>Cross-Sectional Views of Three Significant El Nino Events – Part 1

>INTRODUCTION

The European Centre for Medium-Range Weather Forecasts (ECMWF) provides illustrations of the “Potential Temperature Along the Equator”, which are cross-sectional presentations of equatorial subsurface temperature for the Indian, Pacific, and Atlantic Oceans. Refer to Figure 1.
Figure 1

Here’s a link to the ECMWF main webpage:
http://www.ecmwf.int/
And here’s a link to their Zonal Sections pages:
http://www.ecmwf.int/products/forecasts/d/charts/ocean/reanalysis/xzmaps/Monthly/

The video that follows is intended to help the reader visualize of the subsurface processes that take place during El Nino events, and what better El Nino events to examine than the three significant El Ninos of 1982/83, 1986/87/88, and 1997/98.

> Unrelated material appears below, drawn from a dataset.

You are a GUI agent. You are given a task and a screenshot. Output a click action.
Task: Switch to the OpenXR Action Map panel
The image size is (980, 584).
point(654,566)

The first video in the series is the introduction and the presentation of the 1997/98 El Nino. A second video dealing with the 1982/83 and 1986/87/88 El Nino events will follow. The video is over 6 minutes long, but it goes quickly.

YouTube Link:
http://www.youtube.com/watch?v=h_tAz2IATT8

h/t to Carl Wolk of Climate Change:
http://climatechange1.wordpress.com/
Carl’s post The Evolution of La Nina gave me the idea for this post.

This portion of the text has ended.